Copy out the material from the line containing "地区計画等・地区街づくり計画一覧 (119, 610)" through the line containing "Fortrydelsesret (33, 678)", keeping each line exactly as it appears.

◆ Dataset items:
>> START
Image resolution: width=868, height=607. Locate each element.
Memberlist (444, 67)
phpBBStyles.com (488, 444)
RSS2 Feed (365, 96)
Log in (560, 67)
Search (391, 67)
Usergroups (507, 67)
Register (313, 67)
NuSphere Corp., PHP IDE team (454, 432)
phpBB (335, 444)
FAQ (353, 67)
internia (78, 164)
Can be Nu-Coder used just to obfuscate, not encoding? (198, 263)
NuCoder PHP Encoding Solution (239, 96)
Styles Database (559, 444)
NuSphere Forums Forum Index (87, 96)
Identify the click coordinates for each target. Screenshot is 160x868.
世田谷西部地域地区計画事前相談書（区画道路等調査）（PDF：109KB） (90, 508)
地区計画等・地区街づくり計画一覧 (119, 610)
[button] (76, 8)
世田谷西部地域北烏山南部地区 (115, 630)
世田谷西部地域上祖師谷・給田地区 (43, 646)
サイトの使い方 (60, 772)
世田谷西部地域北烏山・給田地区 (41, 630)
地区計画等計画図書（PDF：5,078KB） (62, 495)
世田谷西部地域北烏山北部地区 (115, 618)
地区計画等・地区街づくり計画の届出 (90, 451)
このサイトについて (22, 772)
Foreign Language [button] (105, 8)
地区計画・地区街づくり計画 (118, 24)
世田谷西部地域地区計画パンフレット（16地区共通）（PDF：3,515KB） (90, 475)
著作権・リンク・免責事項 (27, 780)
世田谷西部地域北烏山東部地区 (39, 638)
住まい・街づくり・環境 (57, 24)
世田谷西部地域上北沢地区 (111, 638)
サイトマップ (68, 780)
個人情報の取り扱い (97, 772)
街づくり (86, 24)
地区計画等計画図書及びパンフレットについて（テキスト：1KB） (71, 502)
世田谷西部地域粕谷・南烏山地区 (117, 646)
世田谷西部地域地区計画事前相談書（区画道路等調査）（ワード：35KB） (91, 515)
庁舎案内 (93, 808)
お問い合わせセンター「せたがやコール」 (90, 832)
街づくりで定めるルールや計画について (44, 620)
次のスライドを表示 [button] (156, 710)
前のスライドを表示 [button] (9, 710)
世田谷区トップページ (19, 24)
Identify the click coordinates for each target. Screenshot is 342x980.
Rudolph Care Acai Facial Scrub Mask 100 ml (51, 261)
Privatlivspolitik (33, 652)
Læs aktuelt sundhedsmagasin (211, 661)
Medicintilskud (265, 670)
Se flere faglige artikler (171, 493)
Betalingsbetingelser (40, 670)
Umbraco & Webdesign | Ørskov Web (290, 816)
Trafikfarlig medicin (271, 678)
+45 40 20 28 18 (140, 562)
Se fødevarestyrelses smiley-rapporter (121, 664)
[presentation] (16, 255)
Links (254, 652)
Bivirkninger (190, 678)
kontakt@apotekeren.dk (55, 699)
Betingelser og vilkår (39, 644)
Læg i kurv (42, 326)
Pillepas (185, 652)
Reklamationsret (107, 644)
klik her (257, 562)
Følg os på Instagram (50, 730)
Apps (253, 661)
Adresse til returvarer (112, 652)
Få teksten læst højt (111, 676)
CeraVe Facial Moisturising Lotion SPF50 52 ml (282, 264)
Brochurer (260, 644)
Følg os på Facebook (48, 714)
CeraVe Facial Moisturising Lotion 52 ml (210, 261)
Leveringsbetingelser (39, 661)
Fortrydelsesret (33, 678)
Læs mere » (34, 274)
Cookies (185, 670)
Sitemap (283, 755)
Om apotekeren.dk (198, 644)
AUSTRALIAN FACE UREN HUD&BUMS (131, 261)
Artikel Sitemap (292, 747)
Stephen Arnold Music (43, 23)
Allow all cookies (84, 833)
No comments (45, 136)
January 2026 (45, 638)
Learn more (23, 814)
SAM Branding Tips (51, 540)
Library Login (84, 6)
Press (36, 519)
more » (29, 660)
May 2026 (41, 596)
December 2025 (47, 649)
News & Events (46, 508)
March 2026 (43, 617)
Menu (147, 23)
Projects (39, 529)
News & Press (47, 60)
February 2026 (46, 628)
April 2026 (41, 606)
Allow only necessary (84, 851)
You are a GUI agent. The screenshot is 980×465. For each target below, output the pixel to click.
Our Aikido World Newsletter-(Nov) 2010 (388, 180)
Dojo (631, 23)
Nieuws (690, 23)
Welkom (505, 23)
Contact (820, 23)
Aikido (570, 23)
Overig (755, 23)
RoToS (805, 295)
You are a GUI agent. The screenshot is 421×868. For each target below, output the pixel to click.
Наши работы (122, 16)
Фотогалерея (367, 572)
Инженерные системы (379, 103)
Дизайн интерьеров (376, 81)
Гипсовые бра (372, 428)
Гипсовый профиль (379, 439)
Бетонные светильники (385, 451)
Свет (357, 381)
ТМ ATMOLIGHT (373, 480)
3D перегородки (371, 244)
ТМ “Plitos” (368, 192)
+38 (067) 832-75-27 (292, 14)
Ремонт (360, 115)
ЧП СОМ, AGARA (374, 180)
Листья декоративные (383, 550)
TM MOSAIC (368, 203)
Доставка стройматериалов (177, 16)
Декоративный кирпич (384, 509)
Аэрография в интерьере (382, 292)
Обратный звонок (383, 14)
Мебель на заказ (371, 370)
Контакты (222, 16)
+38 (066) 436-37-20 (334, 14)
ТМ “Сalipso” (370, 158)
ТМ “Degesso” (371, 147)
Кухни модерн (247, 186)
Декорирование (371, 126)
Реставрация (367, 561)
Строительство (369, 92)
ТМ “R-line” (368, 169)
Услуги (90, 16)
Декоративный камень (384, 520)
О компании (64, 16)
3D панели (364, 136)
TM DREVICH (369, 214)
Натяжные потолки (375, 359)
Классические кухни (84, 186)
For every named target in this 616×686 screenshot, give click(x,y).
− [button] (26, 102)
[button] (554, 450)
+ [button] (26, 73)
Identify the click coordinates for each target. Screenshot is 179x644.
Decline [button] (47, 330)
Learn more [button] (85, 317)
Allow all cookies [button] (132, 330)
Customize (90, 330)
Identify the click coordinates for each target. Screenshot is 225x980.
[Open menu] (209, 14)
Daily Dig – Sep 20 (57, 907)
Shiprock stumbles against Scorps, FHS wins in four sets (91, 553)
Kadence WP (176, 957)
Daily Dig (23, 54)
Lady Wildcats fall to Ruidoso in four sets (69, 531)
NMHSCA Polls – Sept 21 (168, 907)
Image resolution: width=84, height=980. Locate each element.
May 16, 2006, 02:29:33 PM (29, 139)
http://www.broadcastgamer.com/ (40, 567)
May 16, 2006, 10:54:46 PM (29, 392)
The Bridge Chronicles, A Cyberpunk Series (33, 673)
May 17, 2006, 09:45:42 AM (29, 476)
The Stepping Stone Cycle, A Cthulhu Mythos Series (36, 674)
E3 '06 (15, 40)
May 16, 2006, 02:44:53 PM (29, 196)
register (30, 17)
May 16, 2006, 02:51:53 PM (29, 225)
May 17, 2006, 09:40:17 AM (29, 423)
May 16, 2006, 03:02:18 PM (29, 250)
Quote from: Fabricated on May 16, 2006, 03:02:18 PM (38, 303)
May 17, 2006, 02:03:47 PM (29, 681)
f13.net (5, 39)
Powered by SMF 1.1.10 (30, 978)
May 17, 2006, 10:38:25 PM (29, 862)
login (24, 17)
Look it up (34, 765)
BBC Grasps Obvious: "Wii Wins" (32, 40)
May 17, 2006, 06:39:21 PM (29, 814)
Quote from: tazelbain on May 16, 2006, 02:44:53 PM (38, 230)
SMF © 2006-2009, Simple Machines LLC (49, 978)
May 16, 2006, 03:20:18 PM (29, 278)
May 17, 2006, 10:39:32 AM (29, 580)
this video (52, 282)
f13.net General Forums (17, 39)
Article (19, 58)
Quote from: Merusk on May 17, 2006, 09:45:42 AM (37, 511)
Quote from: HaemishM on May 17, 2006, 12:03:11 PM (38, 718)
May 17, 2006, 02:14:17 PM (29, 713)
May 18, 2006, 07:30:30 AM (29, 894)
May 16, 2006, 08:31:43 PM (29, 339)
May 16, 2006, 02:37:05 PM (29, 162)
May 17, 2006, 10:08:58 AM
>> END
◆ The output:
地区計画等・地区街づくり計画一覧 (119, 610)
[button] (76, 8)
世田谷西部地域北烏山南部地区 (115, 630)
世田谷西部地域上祖師谷・給田地区 (43, 646)
サイトの使い方 (60, 772)
世田谷西部地域北烏山・給田地区 (41, 630)
地区計画等計画図書（PDF：5,078KB） (62, 495)
世田谷西部地域北烏山北部地区 (115, 618)
地区計画等・地区街づくり計画の届出 (90, 451)
このサイトについて (22, 772)
Foreign Language [button] (105, 8)
地区計画・地区街づくり計画 (118, 24)
世田谷西部地域地区計画パンフレット（16地区共通）（PDF：3,515KB） (90, 475)
著作権・リンク・免責事項 (27, 780)
世田谷西部地域北烏山東部地区 (39, 638)
住まい・街づくり・環境 (57, 24)
世田谷西部地域上北沢地区 (111, 638)
サイトマップ (68, 780)
個人情報の取り扱い (97, 772)
街づくり (86, 24)
地区計画等計画図書及びパンフレットについて（テキスト：1KB） (71, 502)
世田谷西部地域粕谷・南烏山地区 (117, 646)
世田谷西部地域地区計画事前相談書（区画道路等調査）（ワード：35KB） (91, 515)
庁舎案内 (93, 808)
お問い合わせセンター「せたがやコール」 (90, 832)
街づくりで定めるルールや計画について (44, 620)
次のスライドを表示 [button] (156, 710)
前のスライドを表示 [button] (9, 710)
世田谷区トップページ (19, 24)
Identify the click coordinates for each target. Screenshot is 342x980.
Rudolph Care Acai Facial Scrub Mask 100 ml (51, 261)
Privatlivspolitik (33, 652)
Læs aktuelt sundhedsmagasin (211, 661)
Medicintilskud (265, 670)
Se flere faglige artikler (171, 493)
Betalingsbetingelser (40, 670)
Umbraco & Webdesign | Ørskov Web (290, 816)
Trafikfarlig medicin (271, 678)
+45 40 20 28 18 (140, 562)
Se fødevarestyrelses smiley-rapporter (121, 664)
[presentation] (16, 255)
Links (254, 652)
Bivirkninger (190, 678)
kontakt@apotekeren.dk (55, 699)
Betingelser og vilkår (39, 644)
Læg i kurv (42, 326)
Pillepas (185, 652)
Reklamationsret (107, 644)
klik her (257, 562)
Følg os på Instagram (50, 730)
Apps (253, 661)
Adresse til returvarer (112, 652)
Få teksten læst højt (111, 676)
CeraVe Facial Moisturising Lotion SPF50 52 ml (282, 264)
Brochurer (260, 644)
Følg os på Facebook (48, 714)
CeraVe Facial Moisturising Lotion 52 ml (210, 261)
Leveringsbetingelser (39, 661)
Fortrydelsesret (33, 678)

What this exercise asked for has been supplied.